**ACTION ITEM:** Write out, word for word, the stretch of the article on Bluebell InTouch from "The clip-on monitor" through "and activity levels.".

Bluebell InTouch, a wearable technology solution which includes a clip-on monitor, app and hub, aims to help those in elderly care and their carers.
The project is a collaboration from London design studio Tangerine and tech start up Connido. Created in under three weeks, they want to make the system available as soon as possible, though it is still in a trial phase.
It is an extension of Connido’s 2019 product Bluebell, a ‘smart baby monitor’ which uses ‘encrypted mesh technology’, and was then developed with Tangerine’s design team.
During the COVID-19 crisis, the team wanted to turn its attention to the issue of care homes. Together, Tangerine and Connido have “managed to develop a remote continuous monitoring solution concept for the elderly” which aims to “revolutionise how we approach social care”, Tangerine says.
How does it work?
Bluebell InTouch comprises three devices which “work together to provide different levels of support”, Tangerine says. There is a clip-on monitor that is worn by the senior citizen, a hub and an app. An additional wearable can be used by the carer as a wristband or pendant.
The clip-on monitor measures skin temperature, breathing rate and also movement and activity through an accelerometer. It can also detect falls immediately, according to Tangerine. If there is a problem, the device sends an alert to the app and the additional wearable, if it is in use.
The additional wearable can be used within a range of 50 meters. A live-in carer could use it around a home while on breaks or tending to other patients, for example.
The senior citizen can also use the wristband for “self-monitoring” with reminders like when to take medicines or call their family. It can also record sleep patterns and activity levels.
The central hub can function as a night light, which would allow people to move around safely at night, as well as a communication tool through its built-in speakers. Up to 20 wearables can be connected to a single hub.
What could it mean for COVID-19?
The product could have even more relevance during the COVID-19 pandemic. As more people recover from the virus, the “need for post-discharge constant monitoring at home due to ongoing respiratory issues for many patients is becoming clearer,” Tangerine says.
The studio says that hospitals are looking at ways to monitor patients in the community while freeing up hospital beds. “NHS Trusts are rapidly adopting new ways of working, including telehealth and remote monitoring technologies at a rate unheard of so far,” it adds.
A hub could monitor multiple residents at a care home, which would reduce the “risk of cross-infection by decreasing the need for constant face-to-face monitoring”. It might also alert carers to spikes in temperatures or breathing changes that could be missed.
Dr Naveen Sharma, Bluebell’s co-founder and a consultant psychiatrist, tells Design Week that InTouch can integrate with products from other partners, such as video, door sensors or GPS trackers, for example.
However, he stresses the importance of the wearable aspect of the system, which would “help solve the problem of uptake of poor adoption of technology so far in elderly care.”
A holistic approach
While there are plenty of products that aim to cater to elderly care, Tangerine says that they often “focus on single functionality” while InTouch is a “combination of different elements and features, which when used together promises to give family members a real peace of mind”.
Tangerine’s CEO, Martin Darbyshire, says he was inspired by caring for his own elderly mother, who is suffering from vascular dementia. He says: “Bluebell is a tool that had a series of really important benefits that would have helped me better understand my mother’s well-being.
“Looking back it could have enabled us to bring in and brief a doctor fully, earlier in the recovery cycle.”
“Innovative solutions” for elderly care
The product is being trialled at Cross Care Richmond and Kingston upon Thames, a non-profit community care home.The centre’s patron, Vince Cable, says: “I am delighted to see that Crossroads is extending its work in elderly and disability care using new monitoring and reporting technology.
“What is needed is not just money from the government but innovative solutions using technology applicable to the sector, applied by charities which understand care needs and the problems of carers.”
Connido is seeking funding and more testing partners so that it can roll out and scale the product more widely.

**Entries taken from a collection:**
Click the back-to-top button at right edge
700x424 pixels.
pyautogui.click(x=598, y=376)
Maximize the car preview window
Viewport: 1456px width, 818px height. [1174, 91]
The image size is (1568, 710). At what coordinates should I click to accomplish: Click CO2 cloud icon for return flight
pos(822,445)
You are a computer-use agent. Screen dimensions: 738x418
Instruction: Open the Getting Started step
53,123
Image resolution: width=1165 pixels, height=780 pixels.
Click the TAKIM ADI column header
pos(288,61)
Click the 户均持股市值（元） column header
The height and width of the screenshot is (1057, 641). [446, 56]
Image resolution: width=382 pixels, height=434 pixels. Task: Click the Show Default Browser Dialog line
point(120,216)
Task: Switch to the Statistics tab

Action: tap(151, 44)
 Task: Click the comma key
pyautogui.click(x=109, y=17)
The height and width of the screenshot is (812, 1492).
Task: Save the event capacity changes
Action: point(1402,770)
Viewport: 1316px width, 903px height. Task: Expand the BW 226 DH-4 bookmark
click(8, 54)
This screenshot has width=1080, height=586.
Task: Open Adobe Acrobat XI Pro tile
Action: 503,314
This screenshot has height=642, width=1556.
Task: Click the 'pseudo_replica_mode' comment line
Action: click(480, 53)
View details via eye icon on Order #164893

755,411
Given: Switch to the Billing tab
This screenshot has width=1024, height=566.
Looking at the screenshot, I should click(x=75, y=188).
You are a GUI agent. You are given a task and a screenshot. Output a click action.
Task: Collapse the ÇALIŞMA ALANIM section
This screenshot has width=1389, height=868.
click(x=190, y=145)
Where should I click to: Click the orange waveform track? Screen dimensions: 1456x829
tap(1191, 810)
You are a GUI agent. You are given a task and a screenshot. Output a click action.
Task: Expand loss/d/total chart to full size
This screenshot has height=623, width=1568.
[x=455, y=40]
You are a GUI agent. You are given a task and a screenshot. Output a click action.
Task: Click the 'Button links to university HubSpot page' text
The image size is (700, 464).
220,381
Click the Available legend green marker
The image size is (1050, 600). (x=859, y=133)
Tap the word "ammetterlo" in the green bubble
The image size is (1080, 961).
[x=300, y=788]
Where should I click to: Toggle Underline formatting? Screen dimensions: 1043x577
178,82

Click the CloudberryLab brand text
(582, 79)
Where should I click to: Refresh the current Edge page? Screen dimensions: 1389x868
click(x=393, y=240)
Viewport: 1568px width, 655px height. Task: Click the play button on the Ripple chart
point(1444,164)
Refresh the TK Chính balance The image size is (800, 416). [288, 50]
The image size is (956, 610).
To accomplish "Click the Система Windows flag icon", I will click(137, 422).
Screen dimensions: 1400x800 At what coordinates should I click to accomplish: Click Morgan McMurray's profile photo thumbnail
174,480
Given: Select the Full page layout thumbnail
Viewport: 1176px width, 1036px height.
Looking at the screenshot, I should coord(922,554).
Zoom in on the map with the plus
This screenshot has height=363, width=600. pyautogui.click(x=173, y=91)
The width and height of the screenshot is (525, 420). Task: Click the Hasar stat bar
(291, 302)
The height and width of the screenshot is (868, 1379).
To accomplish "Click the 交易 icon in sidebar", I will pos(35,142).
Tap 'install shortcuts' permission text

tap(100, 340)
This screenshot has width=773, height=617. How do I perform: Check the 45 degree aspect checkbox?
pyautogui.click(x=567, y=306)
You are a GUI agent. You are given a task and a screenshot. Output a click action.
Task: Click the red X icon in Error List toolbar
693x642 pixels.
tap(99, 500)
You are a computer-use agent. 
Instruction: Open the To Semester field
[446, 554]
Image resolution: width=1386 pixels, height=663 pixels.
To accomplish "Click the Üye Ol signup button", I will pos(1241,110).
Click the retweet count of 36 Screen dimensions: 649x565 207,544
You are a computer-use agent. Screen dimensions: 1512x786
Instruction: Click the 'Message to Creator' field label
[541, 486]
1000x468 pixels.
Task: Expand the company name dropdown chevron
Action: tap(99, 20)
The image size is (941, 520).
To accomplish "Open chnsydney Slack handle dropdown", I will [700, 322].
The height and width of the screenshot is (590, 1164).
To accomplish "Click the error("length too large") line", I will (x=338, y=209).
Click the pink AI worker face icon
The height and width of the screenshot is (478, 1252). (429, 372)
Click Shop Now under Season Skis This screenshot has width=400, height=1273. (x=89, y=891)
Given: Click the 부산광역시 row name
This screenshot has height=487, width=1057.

**RESULT FOR THIS TASK:**
The clip-on monitor measures skin temperature, breathing rate and also movement and activity through an accelerometer. It can also detect falls immediately, according to Tangerine. If there is a problem, the device sends an alert to the app and the additional wearable, if it is in use.
The additional wearable can be used within a range of 50 meters. A live-in carer could use it around a home while on breaks or tending to other patients, for example.
The senior citizen can also use the wristband for “self-monitoring” with reminders like when to take medicines or call their family. It can also record sleep patterns and activity levels.